ТЕКСТ ДЛЯ ЧТЕНИЯ:
————

В этом же 1939 году Лунгерсгаузена пригласили на работу в Академию наук Украины. Об авторитете молодого ученого говорит тот факт, что том «Геология Украины» в многотомном издании «Советской геологии» более чем наполовину был написан им. В 1941 году — еще более солидное приглашение: в советскую секцию Международной ассоциации по изучению четвертичного периода, которая находилась тогда при Всесоюзном геологическом институте в Ленинграде.

Но проработал Лунгерсгаузен в Ленинграде недолго. К нему даже не успела переехать из Киева жена, как началась война…

Годы в Уфе

Война поставила перед геологами неотложные задачи по расширению минерально-сырьевой базы в глуби страны, и уже в октябре 1941 года Лунгерсгаузен направлен на большую производственную работу на Урал, в Башкирское территориальное геологическое управление.

Я снова в гостях у Афанасия Ивановича Демчука.

————

ЗАДАНИЯ:
A: Переведите на английский язык предложение из отрывка о Лунгерсгаузене: «Но проработал Лунгерсгаузен в Ленинграде недолго».
B: Повторите без изменений фрагмент отрывка о Лунгерсгаузене, который начинается со слов, содержащих "В этом же 1939", и заканчивается словами "институте в Ленинграде.".
C: Выпишите все названия городов, которые встречаются в отрывке о Лунгерсгаузене.

ДАННЫЕ:
————

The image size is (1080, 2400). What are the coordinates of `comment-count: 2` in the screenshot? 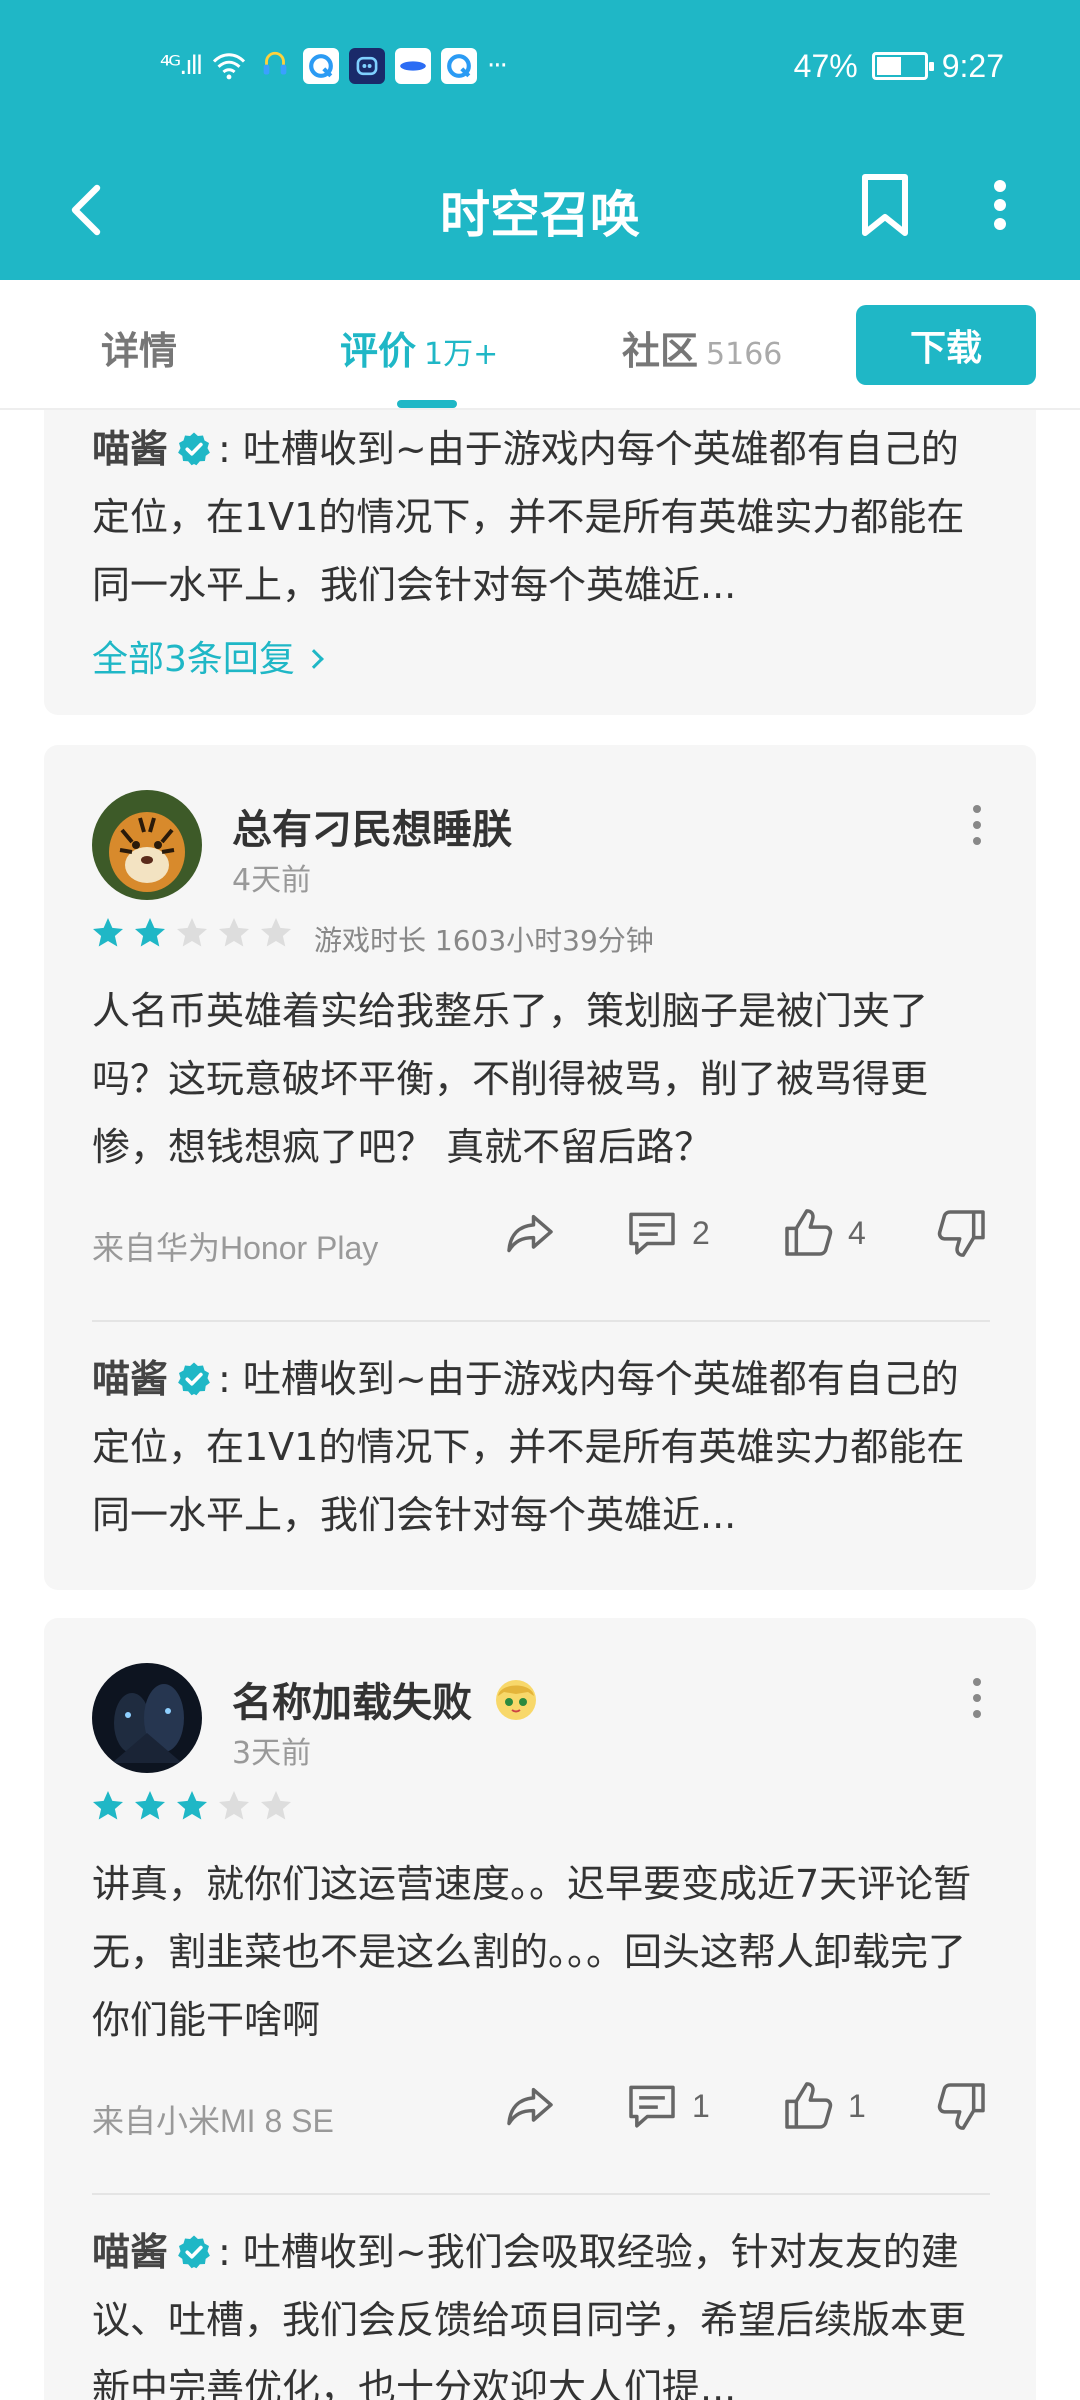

————

ОТВЕТЫ:
A: But Lungershausen did not work in Leningrad for long.

B:
В этом же 1939 году Лунгерсгаузена пригласили на работу в Академию наук Украины. Об авторитете молодого ученого говорит тот факт, что том «Геология Украины» в многотомном издании «Советской геологии» более чем наполовину был написан им. В 1941 году — еще более солидное приглашение: в советскую секцию Международной ассоциации по изучению четвертичного периода, которая находилась тогда при Всесоюзном геологическом институте в Ленинграде.

C: Ленинград, Киев, Уфа